◆ **GIVEN INSTRUCTION**
Turn every row below into a Markdown table with the columns "No." and "Line." Number each line in order, and skip any blank lines.

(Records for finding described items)
Start
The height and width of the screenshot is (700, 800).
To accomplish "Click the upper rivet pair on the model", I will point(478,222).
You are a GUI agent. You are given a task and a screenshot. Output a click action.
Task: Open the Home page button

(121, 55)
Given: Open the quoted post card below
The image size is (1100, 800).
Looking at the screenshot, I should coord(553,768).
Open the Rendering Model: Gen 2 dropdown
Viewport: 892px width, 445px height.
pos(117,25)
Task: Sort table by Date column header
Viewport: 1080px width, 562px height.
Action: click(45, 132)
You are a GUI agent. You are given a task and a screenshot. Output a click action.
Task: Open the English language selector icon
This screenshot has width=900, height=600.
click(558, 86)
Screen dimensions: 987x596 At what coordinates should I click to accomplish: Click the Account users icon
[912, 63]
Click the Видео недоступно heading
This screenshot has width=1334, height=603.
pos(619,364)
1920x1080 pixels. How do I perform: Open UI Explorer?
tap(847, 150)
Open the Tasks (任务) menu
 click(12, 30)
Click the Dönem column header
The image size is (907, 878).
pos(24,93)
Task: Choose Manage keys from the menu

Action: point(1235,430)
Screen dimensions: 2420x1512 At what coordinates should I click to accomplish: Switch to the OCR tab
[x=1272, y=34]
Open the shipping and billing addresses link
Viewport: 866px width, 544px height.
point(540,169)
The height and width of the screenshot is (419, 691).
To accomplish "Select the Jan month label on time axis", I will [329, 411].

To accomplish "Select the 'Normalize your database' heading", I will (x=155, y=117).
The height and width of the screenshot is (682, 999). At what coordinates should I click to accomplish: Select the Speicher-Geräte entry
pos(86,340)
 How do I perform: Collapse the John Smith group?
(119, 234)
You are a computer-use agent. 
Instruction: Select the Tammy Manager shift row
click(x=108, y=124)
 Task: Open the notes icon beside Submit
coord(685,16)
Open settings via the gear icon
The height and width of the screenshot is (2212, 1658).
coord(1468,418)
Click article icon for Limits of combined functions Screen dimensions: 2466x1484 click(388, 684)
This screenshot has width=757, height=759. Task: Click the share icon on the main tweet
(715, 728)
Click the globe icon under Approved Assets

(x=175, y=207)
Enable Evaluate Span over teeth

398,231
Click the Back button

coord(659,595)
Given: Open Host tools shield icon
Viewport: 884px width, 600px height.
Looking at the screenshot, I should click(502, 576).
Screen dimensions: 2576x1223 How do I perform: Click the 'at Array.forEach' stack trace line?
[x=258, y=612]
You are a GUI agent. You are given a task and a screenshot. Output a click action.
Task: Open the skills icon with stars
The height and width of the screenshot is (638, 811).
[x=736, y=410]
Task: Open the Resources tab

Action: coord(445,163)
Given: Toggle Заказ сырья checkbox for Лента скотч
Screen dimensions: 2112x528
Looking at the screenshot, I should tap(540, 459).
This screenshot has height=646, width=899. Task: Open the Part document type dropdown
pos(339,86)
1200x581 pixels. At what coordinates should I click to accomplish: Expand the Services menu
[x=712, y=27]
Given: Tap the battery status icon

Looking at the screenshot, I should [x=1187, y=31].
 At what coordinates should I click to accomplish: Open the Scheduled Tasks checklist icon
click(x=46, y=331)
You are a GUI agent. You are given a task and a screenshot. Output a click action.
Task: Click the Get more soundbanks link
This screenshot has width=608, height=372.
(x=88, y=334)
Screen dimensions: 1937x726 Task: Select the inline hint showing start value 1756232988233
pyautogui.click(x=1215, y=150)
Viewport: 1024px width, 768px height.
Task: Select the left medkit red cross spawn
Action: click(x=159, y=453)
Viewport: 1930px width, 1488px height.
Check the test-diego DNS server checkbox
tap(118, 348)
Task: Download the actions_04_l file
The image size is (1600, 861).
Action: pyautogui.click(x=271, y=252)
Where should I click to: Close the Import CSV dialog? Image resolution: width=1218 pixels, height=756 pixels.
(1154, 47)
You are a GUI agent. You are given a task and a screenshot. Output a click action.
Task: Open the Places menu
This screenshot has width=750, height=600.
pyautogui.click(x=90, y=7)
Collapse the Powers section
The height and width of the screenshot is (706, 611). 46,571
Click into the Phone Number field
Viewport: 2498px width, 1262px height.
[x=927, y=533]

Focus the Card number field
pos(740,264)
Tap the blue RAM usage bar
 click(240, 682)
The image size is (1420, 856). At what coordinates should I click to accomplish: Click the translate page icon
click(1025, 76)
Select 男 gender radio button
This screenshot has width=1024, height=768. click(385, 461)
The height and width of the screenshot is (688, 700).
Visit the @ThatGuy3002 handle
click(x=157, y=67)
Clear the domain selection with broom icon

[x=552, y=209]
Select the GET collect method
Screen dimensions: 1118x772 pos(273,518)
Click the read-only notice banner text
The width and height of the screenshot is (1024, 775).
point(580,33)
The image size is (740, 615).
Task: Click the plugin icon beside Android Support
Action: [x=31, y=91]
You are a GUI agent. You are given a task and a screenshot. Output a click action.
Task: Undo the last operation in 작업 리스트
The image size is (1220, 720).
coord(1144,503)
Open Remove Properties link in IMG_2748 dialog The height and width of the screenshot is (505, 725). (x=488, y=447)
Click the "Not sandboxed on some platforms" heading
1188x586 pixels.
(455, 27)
End
◆ **PROBLEM SOLUTION**
| No. | Line |
|---|---|
| 1 | The height and width of the screenshot is (700, 800). |
| 2 | To accomplish "Click the upper rivet pair on the model", I will point(478,222). |
| 3 | You are a GUI agent. You are given a task and a screenshot. Output a click action. |
| 4 | Task: Open the Home page button |
| 5 | (121, 55) |
| 6 | Given: Open the quoted post card below |
| 7 | The image size is (1100, 800). |
| 8 | Looking at the screenshot, I should coord(553,768). |
| 9 | Open the Rendering Model: Gen 2 dropdown |
| 10 | Viewport: 892px width, 445px height. |
| 11 | pos(117,25) |
| 12 | Task: Sort table by Date column header |
| 13 | Viewport: 1080px width, 562px height. |
| 14 | Action: click(45, 132) |
| 15 | You are a GUI agent. You are given a task and a screenshot. Output a click action. |
| 16 | Task: Open the English language selector icon |
| 17 | This screenshot has width=900, height=600. |
| 18 | click(558, 86) |
| 19 | Screen dimensions: 987x596 At what coordinates should I click to accomplish: Click the Account users icon |
| 20 | [912, 63] |
| 21 | Click the Видео недоступно heading |
| 22 | This screenshot has width=1334, height=603. |
| 23 | pos(619,364) |
| 24 | 1920x1080 pixels. How do I perform: Open UI Explorer? |
| 25 | tap(847, 150) |
| 26 | Open the Tasks (任务) menu |
| 27 |  click(12, 30) |
| 28 | Click the Dönem column header |
| 29 | The image size is (907, 878). |
| 30 | pos(24,93) |
| 31 | Task: Choose Manage keys from the menu |
| 32 | Action: point(1235,430) |
| 33 | Screen dimensions: 2420x1512 At what coordinates should I click to accomplish: Switch to the OCR tab |
| 34 | [x=1272, y=34] |
| 35 | Open the shipping and billing addresses link |
| 36 | Viewport: 866px width, 544px height. |
| 37 | point(540,169) |
| 38 | The height and width of the screenshot is (419, 691). |
| 39 | To accomplish "Select the Jan month label on time axis", I will [329, 411]. |
| 40 | To accomplish "Select the 'Normalize your database' heading", I will (x=155, y=117). |
| 41 | The height and width of the screenshot is (682, 999). At what coordinates should I click to accomplish: Select the Speicher-Geräte entry |
| 42 | pos(86,340) |
| 43 |  How do I perform: Collapse the John Smith group? |
| 44 | (119, 234) |
| 45 | You are a computer-use agent.  |
| 46 | Instruction: Select the Tammy Manager shift row |
| 47 | click(x=108, y=124) |
| 48 |  Task: Open the notes icon beside Submit |
| 49 | coord(685,16) |
| 50 | Open settings via the gear icon |
| 51 | The height and width of the screenshot is (2212, 1658). |
| 52 | coord(1468,418) |
| 53 | Click article icon for Limits of combined functions Screen dimensions: 2466x1484 click(388, 684) |
| 54 | This screenshot has width=757, height=759. Task: Click the share icon on the main tweet |
| 55 | (715, 728) |
| 56 | Click the globe icon under Approved Assets |
| 57 | (x=175, y=207) |
| 58 | Enable Evaluate Span over teeth |
| 59 | 398,231 |
| 60 | Click the Back button |
| 61 | coord(659,595) |
| 62 | Given: Open Host tools shield icon |
| 63 | Viewport: 884px width, 600px height. |
| 64 | Looking at the screenshot, I should click(502, 576). |
| 65 | Screen dimensions: 2576x1223 How do I perform: Click the 'at Array.forEach' stack trace line? |
| 66 | [x=258, y=612] |
| 67 | You are a GUI agent. You are given a task and a screenshot. Output a click action. |
| 68 | Task: Open the skills icon with stars |
| 69 | The height and width of the screenshot is (638, 811). |
| 70 | [x=736, y=410] |
| 71 | Task: Open the Resources tab |
| 72 | Action: coord(445,163) |
| 73 | Given: Toggle Заказ сырья checkbox for Лента скотч |
| 74 | Screen dimensions: 2112x528 |
| 75 | Looking at the screenshot, I should tap(540, 459). |
| 76 | This screenshot has height=646, width=899. Task: Open the Part document type dropdown |
| 77 | pos(339,86) |
| 78 | 1200x581 pixels. At what coordinates should I click to accomplish: Expand the Services menu |
| 79 | [x=712, y=27] |
| 80 | Given: Tap the battery status icon |
| 81 | Looking at the screenshot, I should [x=1187, y=31]. |
| 82 |  At what coordinates should I click to accomplish: Open the Scheduled Tasks checklist icon |
| 83 | click(x=46, y=331) |
| 84 | You are a GUI agent. You are given a task and a screenshot. Output a click action. |
| 85 | Task: Click the Get more soundbanks link |
| 86 | This screenshot has width=608, height=372. |
| 87 | (x=88, y=334) |
| 88 | Screen dimensions: 1937x726 Task: Select the inline hint showing start value 1756232988233 |
| 89 | pyautogui.click(x=1215, y=150) |
| 90 | Viewport: 1024px width, 768px height. |
| 91 | Task: Select the left medkit red cross spawn |
| 92 | Action: click(x=159, y=453) |
| 93 | Viewport: 1930px width, 1488px height. |
| 94 | Check the test-diego DNS server checkbox |
| 95 | tap(118, 348) |
| 96 | Task: Download the actions_04_l file |
| 97 | The image size is (1600, 861). |
| 98 | Action: pyautogui.click(x=271, y=252) |
| 99 | Where should I click to: Close the Import CSV dialog? Image resolution: width=1218 pixels, height=756 pixels. |
| 100 | (1154, 47) |
| 101 | You are a GUI agent. You are given a task and a screenshot. Output a click action. |
| 102 | Task: Open the Places menu |
| 103 | This screenshot has width=750, height=600. |
| 104 | pyautogui.click(x=90, y=7) |
| 105 | Collapse the Powers section |
| 106 | The height and width of the screenshot is (706, 611). 46,571 |
| 107 | Click into the Phone Number field |
| 108 | Viewport: 2498px width, 1262px height. |
| 109 | [x=927, y=533] |
| 110 | Focus the Card number field |
| 111 | pos(740,264) |
| 112 | Tap the blue RAM usage bar |
| 113 |  click(240, 682) |
| 114 | The image size is (1420, 856). At what coordinates should I click to accomplish: Click the translate page icon |
| 115 | click(1025, 76) |
| 116 | Select 男 gender radio button |
| 117 | This screenshot has width=1024, height=768. click(385, 461) |
| 118 | The height and width of the screenshot is (688, 700). |
| 119 | Visit the @ThatGuy3002 handle |
| 120 | click(x=157, y=67) |
| 121 | Clear the domain selection with broom icon |
| 122 | [x=552, y=209] |
| 123 | Select the GET collect method |
| 124 | Screen dimensions: 1118x772 pos(273,518) |
| 125 | Click the read-only notice banner text |
| 126 | The width and height of the screenshot is (1024, 775). |
| 127 | point(580,33) |
| 128 | The image size is (740, 615). |
| 129 | Task: Click the plugin icon beside Android Support |
| 130 | Action: [x=31, y=91] |
| 131 | You are a GUI agent. You are given a task and a screenshot. Output a click action. |
| 132 | Task: Undo the last operation in 작업 리스트 |
| 133 | The image size is (1220, 720). |
| 134 | coord(1144,503) |
| 135 | Open Remove Properties link in IMG_2748 dialog The height and width of the screenshot is (505, 725). (x=488, y=447) |
| 136 | Click the "Not sandboxed on some platforms" heading |
| 137 | 1188x586 pixels. |
| 138 | (455, 27) |